Polly looked at her watch, but it had stopped. “What time is it?”
“Half past four.”
“Half past four?” Polly pushed the blanket aside and stood up.
“Perhaps I shouldn’t have let you sleep so long, but you seemed so all in… What are you doing?” she asked as Polly reached for her blouse.
“I must go,” Polly said, pulling it on and buttoning it with fumbling fingers.
“Where?” Marjorie said.
Home, she thought. “To the boardinghouse,” she said, pulling on her skirt. “I must find out if I still have a room there.” She tucked in her blouse and sat down to put on her shoes. “And if I haven’t, I must find another.”
“But it’s Sunday,” Marjorie said. “Why don’t you stay here tonight and come to work with me tomorrow, and we could go over together after work?”
“No, you’ve already done too much for me, letting me stay and pressing my blouse for me. I can’t impose any further.” She pulled on her coat.
“But… can’t you wait? I’ll go with you. You shouldn’t go there alone.”
“I’ll be all right.” Polly grabbed up her hat and bag. “Thank you-for everything.” She hugged Marjorie briefly and hurried out of the room and down the stairs.
Halfway down, Marjorie called after her, “Wait, you forgot the stockings,” and ran down the stairs with them fluttering in her hand.
To avoid a time-consuming argument, Polly took them and jammed them into her coat pocket. “Which way is Russell Square Station?”

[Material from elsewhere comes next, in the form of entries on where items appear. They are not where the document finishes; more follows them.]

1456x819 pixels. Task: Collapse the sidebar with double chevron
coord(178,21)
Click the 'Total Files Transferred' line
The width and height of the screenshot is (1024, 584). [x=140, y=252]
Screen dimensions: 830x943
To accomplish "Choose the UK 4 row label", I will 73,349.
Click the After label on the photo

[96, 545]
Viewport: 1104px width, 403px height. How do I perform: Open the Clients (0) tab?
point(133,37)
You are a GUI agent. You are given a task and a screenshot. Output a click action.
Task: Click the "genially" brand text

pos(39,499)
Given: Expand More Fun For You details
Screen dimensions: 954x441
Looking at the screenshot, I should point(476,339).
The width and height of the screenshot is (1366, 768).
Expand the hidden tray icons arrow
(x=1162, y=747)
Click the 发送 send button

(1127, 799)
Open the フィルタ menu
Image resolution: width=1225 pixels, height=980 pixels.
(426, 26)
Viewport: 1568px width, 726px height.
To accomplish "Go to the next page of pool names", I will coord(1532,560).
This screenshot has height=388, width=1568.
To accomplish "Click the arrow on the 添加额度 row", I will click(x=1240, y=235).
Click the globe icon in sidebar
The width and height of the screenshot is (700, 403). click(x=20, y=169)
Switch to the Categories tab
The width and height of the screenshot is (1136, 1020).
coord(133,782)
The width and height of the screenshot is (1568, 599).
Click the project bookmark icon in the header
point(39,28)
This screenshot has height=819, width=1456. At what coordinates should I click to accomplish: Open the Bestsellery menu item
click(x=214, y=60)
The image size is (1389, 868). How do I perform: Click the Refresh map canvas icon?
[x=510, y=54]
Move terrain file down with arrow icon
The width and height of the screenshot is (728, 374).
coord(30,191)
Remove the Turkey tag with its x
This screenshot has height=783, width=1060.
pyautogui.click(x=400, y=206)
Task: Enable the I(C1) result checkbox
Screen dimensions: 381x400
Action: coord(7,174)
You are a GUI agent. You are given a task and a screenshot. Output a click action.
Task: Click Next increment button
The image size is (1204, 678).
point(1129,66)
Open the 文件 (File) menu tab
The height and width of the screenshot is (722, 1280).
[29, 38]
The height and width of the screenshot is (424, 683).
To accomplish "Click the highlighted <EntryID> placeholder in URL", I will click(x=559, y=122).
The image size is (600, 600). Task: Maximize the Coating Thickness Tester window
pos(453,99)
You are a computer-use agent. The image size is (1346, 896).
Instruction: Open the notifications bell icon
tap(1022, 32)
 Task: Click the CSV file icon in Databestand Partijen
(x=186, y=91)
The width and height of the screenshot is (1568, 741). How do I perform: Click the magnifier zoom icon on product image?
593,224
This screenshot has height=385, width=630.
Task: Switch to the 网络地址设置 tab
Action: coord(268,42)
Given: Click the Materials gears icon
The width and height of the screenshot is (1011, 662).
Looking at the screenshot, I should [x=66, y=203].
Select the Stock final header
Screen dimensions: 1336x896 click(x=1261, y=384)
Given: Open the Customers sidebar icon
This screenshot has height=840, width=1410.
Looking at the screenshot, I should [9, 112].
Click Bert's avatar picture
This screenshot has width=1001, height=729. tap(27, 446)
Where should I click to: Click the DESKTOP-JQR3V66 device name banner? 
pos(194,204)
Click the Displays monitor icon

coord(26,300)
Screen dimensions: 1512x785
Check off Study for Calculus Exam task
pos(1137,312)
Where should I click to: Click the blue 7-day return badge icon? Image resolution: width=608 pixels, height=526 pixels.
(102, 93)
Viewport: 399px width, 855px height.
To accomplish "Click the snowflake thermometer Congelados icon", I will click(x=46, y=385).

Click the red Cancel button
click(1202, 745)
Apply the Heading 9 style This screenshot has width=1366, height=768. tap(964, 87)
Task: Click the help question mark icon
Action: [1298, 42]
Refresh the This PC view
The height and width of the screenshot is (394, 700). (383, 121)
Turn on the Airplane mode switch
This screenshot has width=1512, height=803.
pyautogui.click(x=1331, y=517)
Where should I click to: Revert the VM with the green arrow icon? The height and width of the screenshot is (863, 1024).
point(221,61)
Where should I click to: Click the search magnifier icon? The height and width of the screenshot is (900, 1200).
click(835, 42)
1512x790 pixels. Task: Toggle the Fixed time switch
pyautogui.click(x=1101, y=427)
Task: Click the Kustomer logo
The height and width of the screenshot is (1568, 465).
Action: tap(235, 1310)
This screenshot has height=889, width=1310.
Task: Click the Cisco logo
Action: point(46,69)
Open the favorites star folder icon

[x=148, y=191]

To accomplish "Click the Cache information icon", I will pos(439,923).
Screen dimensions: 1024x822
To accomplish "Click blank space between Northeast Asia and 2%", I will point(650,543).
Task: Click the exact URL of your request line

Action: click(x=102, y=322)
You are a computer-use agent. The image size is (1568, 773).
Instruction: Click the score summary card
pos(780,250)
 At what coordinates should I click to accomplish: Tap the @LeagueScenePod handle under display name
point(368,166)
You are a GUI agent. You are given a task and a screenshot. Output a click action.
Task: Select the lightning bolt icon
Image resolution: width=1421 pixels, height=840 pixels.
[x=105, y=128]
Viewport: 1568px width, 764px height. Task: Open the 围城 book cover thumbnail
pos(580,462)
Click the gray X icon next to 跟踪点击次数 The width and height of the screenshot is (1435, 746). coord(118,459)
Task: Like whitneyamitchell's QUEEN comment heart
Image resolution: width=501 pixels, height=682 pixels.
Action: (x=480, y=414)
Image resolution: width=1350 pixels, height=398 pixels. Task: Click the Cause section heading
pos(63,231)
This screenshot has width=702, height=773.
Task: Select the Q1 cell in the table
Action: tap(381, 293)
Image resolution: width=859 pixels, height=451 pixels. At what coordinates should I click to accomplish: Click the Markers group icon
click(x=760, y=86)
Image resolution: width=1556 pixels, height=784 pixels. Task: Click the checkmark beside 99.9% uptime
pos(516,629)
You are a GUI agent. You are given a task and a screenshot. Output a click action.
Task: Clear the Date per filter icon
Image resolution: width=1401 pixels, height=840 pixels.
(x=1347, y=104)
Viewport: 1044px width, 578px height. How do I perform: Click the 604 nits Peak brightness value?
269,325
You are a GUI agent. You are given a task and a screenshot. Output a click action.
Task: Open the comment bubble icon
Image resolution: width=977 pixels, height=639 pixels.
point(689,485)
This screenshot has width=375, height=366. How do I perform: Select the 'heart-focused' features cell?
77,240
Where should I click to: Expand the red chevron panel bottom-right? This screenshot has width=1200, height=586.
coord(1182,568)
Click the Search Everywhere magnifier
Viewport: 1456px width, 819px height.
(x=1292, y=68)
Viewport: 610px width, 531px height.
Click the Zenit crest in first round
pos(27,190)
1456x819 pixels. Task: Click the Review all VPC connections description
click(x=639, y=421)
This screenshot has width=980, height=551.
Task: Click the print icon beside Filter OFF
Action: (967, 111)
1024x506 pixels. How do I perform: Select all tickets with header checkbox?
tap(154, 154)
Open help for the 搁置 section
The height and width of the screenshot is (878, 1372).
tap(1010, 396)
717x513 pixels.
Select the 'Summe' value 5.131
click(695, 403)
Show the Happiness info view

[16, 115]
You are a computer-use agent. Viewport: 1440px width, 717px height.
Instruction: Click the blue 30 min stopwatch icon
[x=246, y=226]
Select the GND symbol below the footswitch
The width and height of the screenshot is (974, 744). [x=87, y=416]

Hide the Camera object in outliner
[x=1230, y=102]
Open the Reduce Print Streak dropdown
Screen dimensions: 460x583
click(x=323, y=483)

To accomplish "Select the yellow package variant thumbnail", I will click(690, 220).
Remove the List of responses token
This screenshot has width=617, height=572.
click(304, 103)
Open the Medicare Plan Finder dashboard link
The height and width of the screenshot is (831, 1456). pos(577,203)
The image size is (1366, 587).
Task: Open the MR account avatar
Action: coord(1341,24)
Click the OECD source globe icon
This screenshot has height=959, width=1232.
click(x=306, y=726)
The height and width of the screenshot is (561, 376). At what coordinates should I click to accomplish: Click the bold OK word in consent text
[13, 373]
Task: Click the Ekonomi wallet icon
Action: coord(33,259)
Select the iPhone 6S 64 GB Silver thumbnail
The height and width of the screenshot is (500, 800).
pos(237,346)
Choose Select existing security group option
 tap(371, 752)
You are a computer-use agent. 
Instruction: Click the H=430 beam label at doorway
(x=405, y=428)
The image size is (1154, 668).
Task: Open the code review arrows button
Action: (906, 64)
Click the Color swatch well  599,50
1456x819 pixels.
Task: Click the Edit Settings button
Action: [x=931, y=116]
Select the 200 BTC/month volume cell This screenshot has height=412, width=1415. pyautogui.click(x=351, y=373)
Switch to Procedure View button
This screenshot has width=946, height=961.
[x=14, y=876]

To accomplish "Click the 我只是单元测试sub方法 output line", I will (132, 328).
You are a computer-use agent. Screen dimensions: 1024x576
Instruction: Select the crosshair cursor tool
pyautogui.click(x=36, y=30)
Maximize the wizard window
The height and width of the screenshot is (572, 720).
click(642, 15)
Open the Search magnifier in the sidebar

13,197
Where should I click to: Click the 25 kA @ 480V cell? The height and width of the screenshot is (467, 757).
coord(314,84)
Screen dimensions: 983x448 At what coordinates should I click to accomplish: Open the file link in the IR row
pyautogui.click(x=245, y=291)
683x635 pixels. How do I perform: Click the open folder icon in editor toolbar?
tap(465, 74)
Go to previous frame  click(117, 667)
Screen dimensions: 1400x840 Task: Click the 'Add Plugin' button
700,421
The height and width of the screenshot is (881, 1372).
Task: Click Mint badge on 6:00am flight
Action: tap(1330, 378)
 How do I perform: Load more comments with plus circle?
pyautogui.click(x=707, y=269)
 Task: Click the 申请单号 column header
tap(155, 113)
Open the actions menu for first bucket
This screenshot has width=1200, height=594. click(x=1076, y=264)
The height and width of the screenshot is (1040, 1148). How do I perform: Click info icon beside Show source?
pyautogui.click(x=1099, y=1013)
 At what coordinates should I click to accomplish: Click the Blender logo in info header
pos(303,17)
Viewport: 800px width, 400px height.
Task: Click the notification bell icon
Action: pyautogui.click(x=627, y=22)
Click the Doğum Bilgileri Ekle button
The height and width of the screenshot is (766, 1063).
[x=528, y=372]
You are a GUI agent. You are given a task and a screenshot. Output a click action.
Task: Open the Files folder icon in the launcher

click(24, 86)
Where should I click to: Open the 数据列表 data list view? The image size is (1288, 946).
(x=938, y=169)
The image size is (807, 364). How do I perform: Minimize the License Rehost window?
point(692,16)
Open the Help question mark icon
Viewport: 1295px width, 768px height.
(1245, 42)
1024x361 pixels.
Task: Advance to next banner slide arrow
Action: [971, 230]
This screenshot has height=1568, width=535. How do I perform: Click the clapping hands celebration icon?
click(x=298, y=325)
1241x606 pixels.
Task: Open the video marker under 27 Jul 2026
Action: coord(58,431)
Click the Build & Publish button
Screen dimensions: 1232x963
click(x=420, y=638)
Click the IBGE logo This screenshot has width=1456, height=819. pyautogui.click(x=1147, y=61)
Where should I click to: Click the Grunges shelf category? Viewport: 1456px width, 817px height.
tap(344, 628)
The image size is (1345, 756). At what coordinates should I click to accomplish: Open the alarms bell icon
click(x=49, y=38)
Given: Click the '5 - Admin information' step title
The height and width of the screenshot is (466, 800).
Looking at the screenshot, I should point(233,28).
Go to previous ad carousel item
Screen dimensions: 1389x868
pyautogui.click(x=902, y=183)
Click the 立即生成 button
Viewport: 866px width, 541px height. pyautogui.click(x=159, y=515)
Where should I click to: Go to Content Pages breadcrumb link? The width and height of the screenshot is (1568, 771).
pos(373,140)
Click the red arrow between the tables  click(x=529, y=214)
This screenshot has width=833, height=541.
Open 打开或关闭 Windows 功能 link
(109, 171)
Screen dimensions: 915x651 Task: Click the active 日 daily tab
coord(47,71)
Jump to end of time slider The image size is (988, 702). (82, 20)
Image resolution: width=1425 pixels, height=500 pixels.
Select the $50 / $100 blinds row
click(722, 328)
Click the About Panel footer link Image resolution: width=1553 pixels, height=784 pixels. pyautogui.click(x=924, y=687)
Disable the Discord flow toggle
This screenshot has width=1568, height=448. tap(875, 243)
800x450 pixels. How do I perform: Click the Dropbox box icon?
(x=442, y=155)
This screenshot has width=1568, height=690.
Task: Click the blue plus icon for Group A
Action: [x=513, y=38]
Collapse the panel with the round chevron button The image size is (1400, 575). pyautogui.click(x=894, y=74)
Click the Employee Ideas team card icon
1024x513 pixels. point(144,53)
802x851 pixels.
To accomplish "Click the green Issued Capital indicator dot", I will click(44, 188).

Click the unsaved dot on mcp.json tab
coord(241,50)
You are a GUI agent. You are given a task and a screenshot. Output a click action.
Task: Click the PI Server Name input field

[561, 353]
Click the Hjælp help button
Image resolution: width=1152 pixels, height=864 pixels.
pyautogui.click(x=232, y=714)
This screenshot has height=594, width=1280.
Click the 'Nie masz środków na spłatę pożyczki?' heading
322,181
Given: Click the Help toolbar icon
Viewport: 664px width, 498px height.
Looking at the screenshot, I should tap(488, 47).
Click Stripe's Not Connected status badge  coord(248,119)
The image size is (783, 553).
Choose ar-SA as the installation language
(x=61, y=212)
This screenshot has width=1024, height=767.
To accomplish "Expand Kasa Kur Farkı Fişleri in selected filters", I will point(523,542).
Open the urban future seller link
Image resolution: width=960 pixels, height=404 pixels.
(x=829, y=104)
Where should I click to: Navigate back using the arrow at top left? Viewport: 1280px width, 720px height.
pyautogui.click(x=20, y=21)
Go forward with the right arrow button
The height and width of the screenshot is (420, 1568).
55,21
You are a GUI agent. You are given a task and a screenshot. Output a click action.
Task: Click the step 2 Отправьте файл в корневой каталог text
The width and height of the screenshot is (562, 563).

“Turn left at the next crossing, and then left again,” Marjorie said. “If you’ll only wait a moment, I’ll fetch my coat and-”
“It’s not necessary. Really,” Polly said and was finally able to get away. She ran all the way to Russell Square, but when she reached it, there was an endless queue of shelterers laden with camp cots and dinner baskets and bedrolls. “Is there a separate queue for passengers?” she asked a woman wheeling a pram full of dishes and cutlery.
“Just go to the head of the line and tell ’em you’re meetin’ someone,” the woman said, “and that if you’re late, you’ll miss ’im.”
I will, Polly thought, thanking the woman and going over to the guard. He nodded and let her through, and she hurried to the lift and down to the southbound platform. A chalkboard stood in the doorway. “Southbound service temporarily suspended,” it read.
There must have been damage on the line, she thought, consulting the Underground map. She’d need to take a northbound train to King’s Cross and catch the Victoria Line, but when she got there, the southbound trains weren’t running either. Which left the Circle Line. She took it, praying it hadn’t been knocked out, too.